TASK GOAL: Go over the data and copy out each line with "Kersey" in it.

Recorded data:
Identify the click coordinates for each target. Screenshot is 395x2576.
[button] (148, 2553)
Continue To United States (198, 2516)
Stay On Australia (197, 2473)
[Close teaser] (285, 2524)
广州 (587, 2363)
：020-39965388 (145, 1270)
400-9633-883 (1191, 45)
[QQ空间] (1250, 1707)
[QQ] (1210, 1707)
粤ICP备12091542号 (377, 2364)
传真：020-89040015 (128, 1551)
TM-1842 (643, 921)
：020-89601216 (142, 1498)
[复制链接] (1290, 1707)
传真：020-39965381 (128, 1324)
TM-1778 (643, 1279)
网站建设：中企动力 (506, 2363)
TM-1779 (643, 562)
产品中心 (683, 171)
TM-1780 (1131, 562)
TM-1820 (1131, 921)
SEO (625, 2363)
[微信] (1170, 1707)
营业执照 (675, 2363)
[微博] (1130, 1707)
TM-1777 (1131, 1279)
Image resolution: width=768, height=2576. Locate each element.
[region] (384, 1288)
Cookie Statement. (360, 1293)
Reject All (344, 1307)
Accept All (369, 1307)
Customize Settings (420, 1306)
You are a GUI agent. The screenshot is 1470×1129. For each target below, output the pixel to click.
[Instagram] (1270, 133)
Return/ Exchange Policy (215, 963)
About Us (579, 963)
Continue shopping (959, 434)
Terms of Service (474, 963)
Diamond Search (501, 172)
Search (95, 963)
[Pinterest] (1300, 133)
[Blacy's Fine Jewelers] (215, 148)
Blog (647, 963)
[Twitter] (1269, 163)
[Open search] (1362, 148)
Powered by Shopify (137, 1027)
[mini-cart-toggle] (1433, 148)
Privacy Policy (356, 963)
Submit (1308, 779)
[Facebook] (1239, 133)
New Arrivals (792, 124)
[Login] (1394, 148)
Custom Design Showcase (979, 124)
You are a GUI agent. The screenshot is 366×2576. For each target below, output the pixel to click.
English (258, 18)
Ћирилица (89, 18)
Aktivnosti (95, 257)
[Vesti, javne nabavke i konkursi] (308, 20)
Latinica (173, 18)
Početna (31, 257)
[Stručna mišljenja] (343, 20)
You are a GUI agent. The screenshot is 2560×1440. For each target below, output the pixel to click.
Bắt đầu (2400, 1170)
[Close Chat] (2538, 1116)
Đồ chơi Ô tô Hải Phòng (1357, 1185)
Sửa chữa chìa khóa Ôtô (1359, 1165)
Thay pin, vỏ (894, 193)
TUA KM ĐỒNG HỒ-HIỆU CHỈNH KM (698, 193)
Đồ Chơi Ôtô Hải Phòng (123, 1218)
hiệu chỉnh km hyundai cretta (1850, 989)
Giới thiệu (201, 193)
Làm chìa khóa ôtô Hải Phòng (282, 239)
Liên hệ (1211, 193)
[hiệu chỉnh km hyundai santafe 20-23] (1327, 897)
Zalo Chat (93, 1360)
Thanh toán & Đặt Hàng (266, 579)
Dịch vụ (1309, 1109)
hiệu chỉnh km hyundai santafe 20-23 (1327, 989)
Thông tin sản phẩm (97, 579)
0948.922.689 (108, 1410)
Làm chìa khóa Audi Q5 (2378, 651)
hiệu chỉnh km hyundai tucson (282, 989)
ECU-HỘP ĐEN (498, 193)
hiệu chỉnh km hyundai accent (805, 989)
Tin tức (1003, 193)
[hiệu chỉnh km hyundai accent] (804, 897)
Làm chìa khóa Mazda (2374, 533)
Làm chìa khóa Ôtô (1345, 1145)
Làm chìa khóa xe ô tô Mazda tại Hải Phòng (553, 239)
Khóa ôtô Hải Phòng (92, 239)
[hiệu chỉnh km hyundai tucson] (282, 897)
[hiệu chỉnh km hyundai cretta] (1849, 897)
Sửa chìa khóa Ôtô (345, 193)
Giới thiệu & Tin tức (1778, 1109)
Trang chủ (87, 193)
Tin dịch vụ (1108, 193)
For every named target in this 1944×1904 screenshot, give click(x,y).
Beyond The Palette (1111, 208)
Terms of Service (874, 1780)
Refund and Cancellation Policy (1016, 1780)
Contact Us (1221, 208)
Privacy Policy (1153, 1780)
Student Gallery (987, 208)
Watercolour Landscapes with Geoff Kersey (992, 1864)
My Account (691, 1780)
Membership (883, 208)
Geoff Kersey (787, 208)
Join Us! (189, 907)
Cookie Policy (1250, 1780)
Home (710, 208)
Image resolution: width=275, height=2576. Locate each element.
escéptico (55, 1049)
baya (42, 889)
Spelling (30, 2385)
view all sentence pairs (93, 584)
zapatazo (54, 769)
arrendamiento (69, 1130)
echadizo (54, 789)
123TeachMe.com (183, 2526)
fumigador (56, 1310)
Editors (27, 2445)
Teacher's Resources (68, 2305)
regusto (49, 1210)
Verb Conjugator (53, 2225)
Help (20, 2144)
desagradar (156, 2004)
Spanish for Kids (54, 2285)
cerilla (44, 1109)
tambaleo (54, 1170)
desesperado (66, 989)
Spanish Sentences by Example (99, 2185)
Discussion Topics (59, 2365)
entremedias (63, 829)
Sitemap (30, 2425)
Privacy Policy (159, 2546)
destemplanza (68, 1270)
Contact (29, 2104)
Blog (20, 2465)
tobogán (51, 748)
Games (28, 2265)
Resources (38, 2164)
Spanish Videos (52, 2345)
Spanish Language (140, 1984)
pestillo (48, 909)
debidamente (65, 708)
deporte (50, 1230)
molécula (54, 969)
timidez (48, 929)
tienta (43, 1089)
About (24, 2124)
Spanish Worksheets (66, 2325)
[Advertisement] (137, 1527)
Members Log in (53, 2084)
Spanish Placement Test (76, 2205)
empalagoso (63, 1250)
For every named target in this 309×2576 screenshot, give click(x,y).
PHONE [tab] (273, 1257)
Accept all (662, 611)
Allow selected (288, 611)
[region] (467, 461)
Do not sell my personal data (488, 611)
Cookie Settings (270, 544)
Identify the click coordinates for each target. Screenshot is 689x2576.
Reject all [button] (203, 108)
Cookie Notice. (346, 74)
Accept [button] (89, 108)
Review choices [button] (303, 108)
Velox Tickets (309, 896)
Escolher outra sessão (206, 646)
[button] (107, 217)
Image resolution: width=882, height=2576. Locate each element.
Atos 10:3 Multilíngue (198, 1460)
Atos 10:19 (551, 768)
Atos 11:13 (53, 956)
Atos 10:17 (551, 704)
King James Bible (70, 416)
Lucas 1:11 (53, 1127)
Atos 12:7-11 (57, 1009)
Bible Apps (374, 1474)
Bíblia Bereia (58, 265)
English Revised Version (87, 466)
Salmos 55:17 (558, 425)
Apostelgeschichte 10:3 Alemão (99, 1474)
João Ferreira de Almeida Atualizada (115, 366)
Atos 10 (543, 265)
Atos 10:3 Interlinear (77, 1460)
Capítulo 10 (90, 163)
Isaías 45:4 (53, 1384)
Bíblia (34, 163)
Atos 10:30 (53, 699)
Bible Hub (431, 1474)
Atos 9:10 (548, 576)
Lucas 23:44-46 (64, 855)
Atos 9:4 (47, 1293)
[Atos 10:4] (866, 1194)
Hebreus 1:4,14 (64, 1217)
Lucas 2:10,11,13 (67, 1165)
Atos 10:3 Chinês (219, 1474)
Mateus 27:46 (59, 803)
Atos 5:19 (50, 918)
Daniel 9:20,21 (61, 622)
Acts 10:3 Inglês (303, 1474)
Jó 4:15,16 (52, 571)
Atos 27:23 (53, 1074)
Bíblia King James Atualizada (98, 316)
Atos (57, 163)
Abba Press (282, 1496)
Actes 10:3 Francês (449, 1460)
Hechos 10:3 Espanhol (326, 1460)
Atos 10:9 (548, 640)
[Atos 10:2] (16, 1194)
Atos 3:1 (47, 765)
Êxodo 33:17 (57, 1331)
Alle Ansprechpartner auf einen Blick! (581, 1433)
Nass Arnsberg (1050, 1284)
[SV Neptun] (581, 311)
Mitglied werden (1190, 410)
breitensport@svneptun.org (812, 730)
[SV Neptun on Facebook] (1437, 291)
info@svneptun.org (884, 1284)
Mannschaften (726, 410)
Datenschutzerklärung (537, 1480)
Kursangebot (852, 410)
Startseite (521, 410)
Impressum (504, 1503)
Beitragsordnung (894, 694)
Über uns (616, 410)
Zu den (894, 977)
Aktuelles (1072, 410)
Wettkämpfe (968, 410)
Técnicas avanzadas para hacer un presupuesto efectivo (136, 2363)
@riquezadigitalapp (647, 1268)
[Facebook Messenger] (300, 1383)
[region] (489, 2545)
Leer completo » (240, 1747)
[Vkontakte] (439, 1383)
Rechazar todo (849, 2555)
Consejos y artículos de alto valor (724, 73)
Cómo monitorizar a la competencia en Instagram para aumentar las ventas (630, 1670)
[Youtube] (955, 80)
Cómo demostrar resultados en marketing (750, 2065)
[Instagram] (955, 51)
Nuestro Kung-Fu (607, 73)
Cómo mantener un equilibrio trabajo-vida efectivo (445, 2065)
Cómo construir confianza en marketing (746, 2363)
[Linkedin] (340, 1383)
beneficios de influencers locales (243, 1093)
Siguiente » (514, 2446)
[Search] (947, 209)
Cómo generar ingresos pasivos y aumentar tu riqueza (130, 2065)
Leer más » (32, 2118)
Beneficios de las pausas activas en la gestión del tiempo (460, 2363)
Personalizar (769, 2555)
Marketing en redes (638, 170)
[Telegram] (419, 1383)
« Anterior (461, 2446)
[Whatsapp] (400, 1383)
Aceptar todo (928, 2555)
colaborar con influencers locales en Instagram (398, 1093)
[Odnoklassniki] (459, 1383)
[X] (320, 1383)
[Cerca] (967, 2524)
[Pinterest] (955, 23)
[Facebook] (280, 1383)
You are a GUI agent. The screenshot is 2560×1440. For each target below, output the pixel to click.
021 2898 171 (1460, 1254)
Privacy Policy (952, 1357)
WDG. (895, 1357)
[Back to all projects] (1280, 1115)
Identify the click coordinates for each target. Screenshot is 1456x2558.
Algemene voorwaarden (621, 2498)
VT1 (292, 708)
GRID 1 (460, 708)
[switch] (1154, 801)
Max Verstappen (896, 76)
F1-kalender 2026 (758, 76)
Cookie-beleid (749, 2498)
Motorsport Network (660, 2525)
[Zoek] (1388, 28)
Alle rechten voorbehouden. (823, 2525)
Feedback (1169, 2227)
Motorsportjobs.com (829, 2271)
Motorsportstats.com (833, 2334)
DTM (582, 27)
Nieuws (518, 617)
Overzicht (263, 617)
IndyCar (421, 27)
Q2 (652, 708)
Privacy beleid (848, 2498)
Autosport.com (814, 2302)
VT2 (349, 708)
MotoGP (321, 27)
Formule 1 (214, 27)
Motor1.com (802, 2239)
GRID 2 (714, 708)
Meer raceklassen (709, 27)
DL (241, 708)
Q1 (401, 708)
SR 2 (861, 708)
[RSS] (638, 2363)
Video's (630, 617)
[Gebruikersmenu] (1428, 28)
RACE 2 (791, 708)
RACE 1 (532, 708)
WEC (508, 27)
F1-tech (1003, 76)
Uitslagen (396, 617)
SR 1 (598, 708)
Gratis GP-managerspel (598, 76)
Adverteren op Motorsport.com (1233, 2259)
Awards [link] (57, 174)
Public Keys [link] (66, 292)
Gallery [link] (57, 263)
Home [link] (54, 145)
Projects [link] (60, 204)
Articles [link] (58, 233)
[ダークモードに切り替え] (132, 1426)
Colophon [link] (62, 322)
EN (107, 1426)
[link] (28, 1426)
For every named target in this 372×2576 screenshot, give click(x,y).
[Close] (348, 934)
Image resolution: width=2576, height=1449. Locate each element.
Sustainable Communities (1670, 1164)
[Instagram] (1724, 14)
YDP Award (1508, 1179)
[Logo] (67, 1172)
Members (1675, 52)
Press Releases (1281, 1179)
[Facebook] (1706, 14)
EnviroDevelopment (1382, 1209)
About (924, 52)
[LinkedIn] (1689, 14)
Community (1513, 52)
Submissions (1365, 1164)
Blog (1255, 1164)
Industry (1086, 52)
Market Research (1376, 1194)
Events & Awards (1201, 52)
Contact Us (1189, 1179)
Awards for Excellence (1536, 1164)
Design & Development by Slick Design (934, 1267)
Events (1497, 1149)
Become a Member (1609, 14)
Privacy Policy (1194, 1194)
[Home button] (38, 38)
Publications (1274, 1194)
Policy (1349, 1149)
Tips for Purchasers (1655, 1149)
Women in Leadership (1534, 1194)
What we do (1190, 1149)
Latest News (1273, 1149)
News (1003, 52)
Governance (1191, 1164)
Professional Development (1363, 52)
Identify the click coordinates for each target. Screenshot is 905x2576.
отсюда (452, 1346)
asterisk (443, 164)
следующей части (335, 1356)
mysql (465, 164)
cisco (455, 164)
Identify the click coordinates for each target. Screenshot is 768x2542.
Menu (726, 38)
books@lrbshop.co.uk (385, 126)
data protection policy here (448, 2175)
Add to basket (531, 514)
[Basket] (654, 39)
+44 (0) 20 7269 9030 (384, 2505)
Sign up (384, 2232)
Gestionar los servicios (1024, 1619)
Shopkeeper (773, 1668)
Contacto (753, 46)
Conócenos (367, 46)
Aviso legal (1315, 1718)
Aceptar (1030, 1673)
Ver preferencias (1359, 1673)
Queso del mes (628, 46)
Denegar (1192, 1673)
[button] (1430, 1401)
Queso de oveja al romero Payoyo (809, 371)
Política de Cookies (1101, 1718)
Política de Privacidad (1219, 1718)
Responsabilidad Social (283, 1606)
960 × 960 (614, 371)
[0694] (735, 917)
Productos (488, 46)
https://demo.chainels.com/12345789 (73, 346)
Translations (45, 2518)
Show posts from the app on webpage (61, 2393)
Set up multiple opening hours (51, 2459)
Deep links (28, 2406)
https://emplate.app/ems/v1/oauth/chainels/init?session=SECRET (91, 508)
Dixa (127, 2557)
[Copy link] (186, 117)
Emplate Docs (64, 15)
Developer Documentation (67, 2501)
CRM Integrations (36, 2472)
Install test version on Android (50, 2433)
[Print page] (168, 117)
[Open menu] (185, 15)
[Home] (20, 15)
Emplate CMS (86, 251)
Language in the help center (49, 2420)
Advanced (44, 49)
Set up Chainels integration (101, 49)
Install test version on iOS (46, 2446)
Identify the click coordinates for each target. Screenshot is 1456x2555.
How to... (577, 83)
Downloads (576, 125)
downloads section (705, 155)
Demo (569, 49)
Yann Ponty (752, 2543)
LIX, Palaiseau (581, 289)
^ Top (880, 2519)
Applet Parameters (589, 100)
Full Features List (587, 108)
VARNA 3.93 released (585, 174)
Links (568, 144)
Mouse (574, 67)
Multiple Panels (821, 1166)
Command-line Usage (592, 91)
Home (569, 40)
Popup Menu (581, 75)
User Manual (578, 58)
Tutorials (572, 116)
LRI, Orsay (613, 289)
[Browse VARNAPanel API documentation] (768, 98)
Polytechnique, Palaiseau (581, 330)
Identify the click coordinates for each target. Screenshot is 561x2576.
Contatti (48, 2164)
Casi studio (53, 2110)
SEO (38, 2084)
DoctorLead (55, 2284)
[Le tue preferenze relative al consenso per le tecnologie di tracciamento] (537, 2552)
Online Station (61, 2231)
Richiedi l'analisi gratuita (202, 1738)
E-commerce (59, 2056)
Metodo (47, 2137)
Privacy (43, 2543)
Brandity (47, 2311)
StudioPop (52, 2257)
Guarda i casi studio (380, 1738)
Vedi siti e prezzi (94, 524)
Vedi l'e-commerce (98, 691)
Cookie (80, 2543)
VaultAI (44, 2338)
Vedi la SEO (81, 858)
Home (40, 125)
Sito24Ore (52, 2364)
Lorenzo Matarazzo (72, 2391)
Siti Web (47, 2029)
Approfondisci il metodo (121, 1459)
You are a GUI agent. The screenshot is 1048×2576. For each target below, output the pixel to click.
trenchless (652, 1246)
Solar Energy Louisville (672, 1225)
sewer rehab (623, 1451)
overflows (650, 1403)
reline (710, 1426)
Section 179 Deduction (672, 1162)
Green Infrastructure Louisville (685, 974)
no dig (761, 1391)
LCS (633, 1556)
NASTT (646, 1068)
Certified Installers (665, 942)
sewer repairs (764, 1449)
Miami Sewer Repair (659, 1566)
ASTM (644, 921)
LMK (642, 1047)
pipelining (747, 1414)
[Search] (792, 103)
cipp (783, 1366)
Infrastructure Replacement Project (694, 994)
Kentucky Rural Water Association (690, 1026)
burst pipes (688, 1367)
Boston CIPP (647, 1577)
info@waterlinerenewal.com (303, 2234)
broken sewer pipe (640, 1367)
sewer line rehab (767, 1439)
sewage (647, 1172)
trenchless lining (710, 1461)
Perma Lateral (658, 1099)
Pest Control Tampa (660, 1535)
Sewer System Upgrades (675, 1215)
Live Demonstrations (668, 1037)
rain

THE ANSWER:
Watercolour Landscapes with Geoff Kersey (992, 1864)
Geoff Kersey (787, 208)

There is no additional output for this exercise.